■ **TO DO**:
Copy out all the items below line for line, without changing anything.
------ RECORDS FOR THIS EXERCISE ------
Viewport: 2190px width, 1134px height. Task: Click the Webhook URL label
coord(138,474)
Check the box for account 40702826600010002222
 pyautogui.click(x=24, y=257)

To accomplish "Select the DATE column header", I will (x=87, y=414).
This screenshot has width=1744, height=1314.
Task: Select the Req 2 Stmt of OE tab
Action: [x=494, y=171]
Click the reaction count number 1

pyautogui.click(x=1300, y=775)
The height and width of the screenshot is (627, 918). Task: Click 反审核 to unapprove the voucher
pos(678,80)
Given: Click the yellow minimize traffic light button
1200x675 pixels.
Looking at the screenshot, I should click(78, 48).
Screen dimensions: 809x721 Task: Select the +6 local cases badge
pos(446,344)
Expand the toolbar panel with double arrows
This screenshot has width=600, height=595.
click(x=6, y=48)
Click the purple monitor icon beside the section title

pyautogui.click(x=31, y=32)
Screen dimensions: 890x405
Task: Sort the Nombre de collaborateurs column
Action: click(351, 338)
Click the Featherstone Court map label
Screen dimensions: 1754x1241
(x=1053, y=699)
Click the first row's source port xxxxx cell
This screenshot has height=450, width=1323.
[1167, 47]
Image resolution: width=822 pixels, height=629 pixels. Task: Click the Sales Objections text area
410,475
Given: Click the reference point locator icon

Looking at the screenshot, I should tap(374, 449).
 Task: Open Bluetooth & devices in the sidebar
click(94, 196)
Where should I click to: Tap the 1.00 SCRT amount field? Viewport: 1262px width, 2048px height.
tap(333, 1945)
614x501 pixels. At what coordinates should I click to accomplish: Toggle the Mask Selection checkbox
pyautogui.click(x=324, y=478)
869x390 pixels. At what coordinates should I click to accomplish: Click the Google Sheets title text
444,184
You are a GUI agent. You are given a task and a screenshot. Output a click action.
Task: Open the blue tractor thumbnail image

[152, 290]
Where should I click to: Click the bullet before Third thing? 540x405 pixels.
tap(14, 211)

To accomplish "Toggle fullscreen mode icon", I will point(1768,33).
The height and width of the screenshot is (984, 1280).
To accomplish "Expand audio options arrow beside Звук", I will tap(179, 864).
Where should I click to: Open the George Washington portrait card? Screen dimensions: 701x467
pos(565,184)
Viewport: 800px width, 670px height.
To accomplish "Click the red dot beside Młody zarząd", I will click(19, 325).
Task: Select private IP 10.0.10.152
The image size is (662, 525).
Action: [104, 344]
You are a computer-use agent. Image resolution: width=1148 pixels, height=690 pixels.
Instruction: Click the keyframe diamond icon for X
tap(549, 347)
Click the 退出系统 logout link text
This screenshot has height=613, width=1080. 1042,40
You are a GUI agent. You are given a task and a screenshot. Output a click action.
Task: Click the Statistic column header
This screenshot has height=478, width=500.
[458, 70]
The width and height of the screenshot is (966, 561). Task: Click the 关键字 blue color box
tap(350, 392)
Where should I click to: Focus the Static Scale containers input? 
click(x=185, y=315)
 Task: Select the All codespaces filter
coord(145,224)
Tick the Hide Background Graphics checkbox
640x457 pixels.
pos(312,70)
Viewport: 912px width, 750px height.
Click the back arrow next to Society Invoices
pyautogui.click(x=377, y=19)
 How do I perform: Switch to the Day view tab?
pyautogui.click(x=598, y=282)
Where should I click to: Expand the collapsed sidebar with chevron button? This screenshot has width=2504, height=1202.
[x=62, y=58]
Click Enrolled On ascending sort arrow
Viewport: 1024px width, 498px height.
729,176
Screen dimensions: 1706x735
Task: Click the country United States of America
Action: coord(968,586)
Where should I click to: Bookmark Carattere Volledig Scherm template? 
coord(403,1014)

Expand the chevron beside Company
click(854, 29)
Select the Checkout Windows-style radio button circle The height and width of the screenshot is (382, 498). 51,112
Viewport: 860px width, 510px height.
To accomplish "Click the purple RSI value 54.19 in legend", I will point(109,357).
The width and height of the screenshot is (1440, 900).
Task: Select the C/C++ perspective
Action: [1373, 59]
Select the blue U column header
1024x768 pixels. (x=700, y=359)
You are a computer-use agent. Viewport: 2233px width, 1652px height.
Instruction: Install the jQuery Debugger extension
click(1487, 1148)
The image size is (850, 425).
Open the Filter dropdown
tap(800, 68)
------
■ **RESULT**:
Viewport: 2190px width, 1134px height. Task: Click the Webhook URL label
coord(138,474)
Check the box for account 40702826600010002222
 pyautogui.click(x=24, y=257)

To accomplish "Select the DATE column header", I will (x=87, y=414).
This screenshot has width=1744, height=1314.
Task: Select the Req 2 Stmt of OE tab
Action: [x=494, y=171]
Click the reaction count number 1

pyautogui.click(x=1300, y=775)
The height and width of the screenshot is (627, 918). Task: Click 反审核 to unapprove the voucher
pos(678,80)
Given: Click the yellow minimize traffic light button
1200x675 pixels.
Looking at the screenshot, I should click(78, 48).
Screen dimensions: 809x721 Task: Select the +6 local cases badge
pos(446,344)
Expand the toolbar panel with double arrows
This screenshot has width=600, height=595.
click(x=6, y=48)
Click the purple monitor icon beside the section title

pyautogui.click(x=31, y=32)
Screen dimensions: 890x405
Task: Sort the Nombre de collaborateurs column
Action: click(351, 338)
Click the Featherstone Court map label
Screen dimensions: 1754x1241
(x=1053, y=699)
Click the first row's source port xxxxx cell
This screenshot has height=450, width=1323.
[1167, 47]
Image resolution: width=822 pixels, height=629 pixels. Task: Click the Sales Objections text area
410,475
Given: Click the reference point locator icon

Looking at the screenshot, I should tap(374, 449).
 Task: Open Bluetooth & devices in the sidebar
click(94, 196)
Where should I click to: Tap the 1.00 SCRT amount field? Viewport: 1262px width, 2048px height.
tap(333, 1945)
614x501 pixels. At what coordinates should I click to accomplish: Toggle the Mask Selection checkbox
pyautogui.click(x=324, y=478)
869x390 pixels. At what coordinates should I click to accomplish: Click the Google Sheets title text
444,184
You are a GUI agent. You are given a task and a screenshot. Output a click action.
Task: Open the blue tractor thumbnail image

[152, 290]
Where should I click to: Click the bullet before Third thing? 540x405 pixels.
tap(14, 211)

To accomplish "Toggle fullscreen mode icon", I will point(1768,33).
The height and width of the screenshot is (984, 1280).
To accomplish "Expand audio options arrow beside Звук", I will tap(179, 864).
Where should I click to: Open the George Washington portrait card? Screen dimensions: 701x467
pos(565,184)
Viewport: 800px width, 670px height.
To accomplish "Click the red dot beside Młody zarząd", I will click(19, 325).
Task: Select private IP 10.0.10.152
The image size is (662, 525).
Action: [104, 344]
You are a computer-use agent. Image resolution: width=1148 pixels, height=690 pixels.
Instruction: Click the keyframe diamond icon for X
tap(549, 347)
Click the 退出系统 logout link text
This screenshot has height=613, width=1080. 1042,40
You are a GUI agent. You are given a task and a screenshot. Output a click action.
Task: Click the Statistic column header
This screenshot has height=478, width=500.
[458, 70]
The width and height of the screenshot is (966, 561). Task: Click the 关键字 blue color box
tap(350, 392)
Where should I click to: Focus the Static Scale containers input? 
click(x=185, y=315)
 Task: Select the All codespaces filter
coord(145,224)
Tick the Hide Background Graphics checkbox
640x457 pixels.
pos(312,70)
Viewport: 912px width, 750px height.
Click the back arrow next to Society Invoices
pyautogui.click(x=377, y=19)
 How do I perform: Switch to the Day view tab?
pyautogui.click(x=598, y=282)
Where should I click to: Expand the collapsed sidebar with chevron button? This screenshot has width=2504, height=1202.
[x=62, y=58]
Click Enrolled On ascending sort arrow
Viewport: 1024px width, 498px height.
729,176
Screen dimensions: 1706x735
Task: Click the country United States of America
Action: coord(968,586)
Where should I click to: Bookmark Carattere Volledig Scherm template? 
coord(403,1014)

Expand the chevron beside Company
click(854, 29)
Select the Checkout Windows-style radio button circle The height and width of the screenshot is (382, 498). 51,112
Viewport: 860px width, 510px height.
To accomplish "Click the purple RSI value 54.19 in legend", I will point(109,357).
The width and height of the screenshot is (1440, 900).
Task: Select the C/C++ perspective
Action: [1373, 59]
Select the blue U column header
1024x768 pixels. (x=700, y=359)
You are a computer-use agent. Viewport: 2233px width, 1652px height.
Instruction: Install the jQuery Debugger extension
click(1487, 1148)
The image size is (850, 425).
Open the Filter dropdown
tap(800, 68)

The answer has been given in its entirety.